_Assignment_. Print, from the listing below, the lines starting at the line containing "The image size is (548, 411)." and ending at the line containing "Expand the IFRAME", exactly as they stand, and print nothing else.

++++++++++++++++++++

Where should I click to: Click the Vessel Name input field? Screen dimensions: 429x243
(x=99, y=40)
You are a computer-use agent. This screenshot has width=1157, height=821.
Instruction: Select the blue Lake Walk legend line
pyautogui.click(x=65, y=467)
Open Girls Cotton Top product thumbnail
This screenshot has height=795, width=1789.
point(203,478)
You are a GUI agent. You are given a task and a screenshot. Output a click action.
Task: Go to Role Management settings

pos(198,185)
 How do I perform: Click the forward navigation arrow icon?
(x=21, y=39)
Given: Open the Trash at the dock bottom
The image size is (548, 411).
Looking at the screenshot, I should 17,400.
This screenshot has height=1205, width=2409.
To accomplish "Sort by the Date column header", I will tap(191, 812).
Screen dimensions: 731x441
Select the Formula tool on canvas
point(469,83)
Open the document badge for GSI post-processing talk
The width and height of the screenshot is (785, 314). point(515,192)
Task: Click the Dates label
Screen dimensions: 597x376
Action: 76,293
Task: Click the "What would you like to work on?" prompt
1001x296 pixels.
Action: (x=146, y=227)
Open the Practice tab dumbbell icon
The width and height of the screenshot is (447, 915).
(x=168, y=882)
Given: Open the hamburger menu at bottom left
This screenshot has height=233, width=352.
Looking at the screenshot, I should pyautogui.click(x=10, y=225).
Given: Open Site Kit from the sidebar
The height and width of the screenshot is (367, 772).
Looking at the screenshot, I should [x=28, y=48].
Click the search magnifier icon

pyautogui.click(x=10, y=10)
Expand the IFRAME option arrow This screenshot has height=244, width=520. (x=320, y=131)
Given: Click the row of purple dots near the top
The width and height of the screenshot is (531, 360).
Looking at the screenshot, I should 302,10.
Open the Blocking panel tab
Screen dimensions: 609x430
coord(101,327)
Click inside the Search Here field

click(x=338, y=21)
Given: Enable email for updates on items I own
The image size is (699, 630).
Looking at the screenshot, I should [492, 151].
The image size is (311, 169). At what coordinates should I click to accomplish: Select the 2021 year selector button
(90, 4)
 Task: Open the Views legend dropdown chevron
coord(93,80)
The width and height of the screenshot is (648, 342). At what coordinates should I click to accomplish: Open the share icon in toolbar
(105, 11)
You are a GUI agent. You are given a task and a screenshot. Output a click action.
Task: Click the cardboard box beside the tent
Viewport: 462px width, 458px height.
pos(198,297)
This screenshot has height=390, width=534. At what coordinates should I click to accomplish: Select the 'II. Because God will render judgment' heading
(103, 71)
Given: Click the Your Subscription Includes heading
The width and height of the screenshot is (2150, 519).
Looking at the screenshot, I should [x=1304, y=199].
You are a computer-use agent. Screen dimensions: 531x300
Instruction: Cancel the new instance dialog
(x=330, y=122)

++++++++++++++++++++

_Your solution_.
The image size is (548, 411).
Looking at the screenshot, I should 17,400.
This screenshot has height=1205, width=2409.
To accomplish "Sort by the Date column header", I will tap(191, 812).
Screen dimensions: 731x441
Select the Formula tool on canvas
point(469,83)
Open the document badge for GSI post-processing talk
The width and height of the screenshot is (785, 314). point(515,192)
Task: Click the Dates label
Screen dimensions: 597x376
Action: 76,293
Task: Click the "What would you like to work on?" prompt
1001x296 pixels.
Action: (x=146, y=227)
Open the Practice tab dumbbell icon
The width and height of the screenshot is (447, 915).
(x=168, y=882)
Given: Open the hamburger menu at bottom left
This screenshot has height=233, width=352.
Looking at the screenshot, I should pyautogui.click(x=10, y=225).
Given: Open Site Kit from the sidebar
The height and width of the screenshot is (367, 772).
Looking at the screenshot, I should [x=28, y=48].
Click the search magnifier icon

pyautogui.click(x=10, y=10)
Expand the IFRAME option arrow This screenshot has height=244, width=520. (x=320, y=131)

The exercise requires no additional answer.